Los psicólogos distinguen dos formas de perfeccionismo: adaptativo y maladaptativo. El primero se caracteriza por aspirar a objetivos altos sin que afecte negativamente la autoestima.
En cambio, el perfeccionismo maladaptativo implica una autocrítica severa, miedo al fracaso y la creencia de que cualquier error es inaceptable.
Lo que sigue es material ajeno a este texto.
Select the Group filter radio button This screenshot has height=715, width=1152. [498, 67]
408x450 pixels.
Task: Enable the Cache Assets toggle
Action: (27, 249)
Esta última forma ha sido especialmente relacionada con consecuencias mentales adversas.
Un estudio publicado en Clinical Psychology Review indica que el perfeccionismo maladaptativo está asociado con mayores riesgos de ansiedad y depresión a lo largo del tiempo.
El análisis demostró que la necesidad de cumplir con estándares inalcanzables puede desencadenar estrés crónico, pensamientos rumiativos y un sentimiento prolongado de insuficiencia personal.
Los mecanismos detrás de estos efectos se explican, en parte, por la constante evaluación negativa que realizan las personas perfeccionistas sobre su rendimiento.
Esta tendencia eleva los niveles de cortisol —la hormona del estrés— y puede afectar funciones cerebrales relacionadas con el estado de ánimo y la toma de decisiones.
¿Ser perfeccionista siempre es negativo?
No siempre. El perfeccionismo adaptativo, también llamado “perfeccionismo saludable”, puede estar asociado con motivación, disciplina y altos logros académicos o laborales.
Sin embargo, cuando los estándares son inflexibles y se convierten en una fuente constante de autocrítica, los expertos advierten que la salud mental puede verse comprometida.
La Asociación Americana de Psicología (APA) señala que este patrón puede contribuir al desarrollo de trastornos de ansiedad, trastorno obsesivo-compulsivo y problemas de autoestima, especialmente en jóvenes expuestos a altos niveles de presión social o académica.
Para muchos especialistas, la clave está en aprender a equilibrar la ambición con la autoaceptación. Técnicas como la terapia cognitivo-conductual y el entrenamiento en regulación emocional han mostrado eficacia en ayudar a las personas a manejar expectativas poco realistas y reducir efectos negativos sobre la salud mental.
En un mundo que celebra la excelencia, entender los riesgos del perfeccionismo puede ser un paso importante para proteger el bienestar psicológico. No se trata de renunciar a las metas altas, sino de ajustar el diálogo interno para que la búsqueda de logros no sacrifique la salud emocional.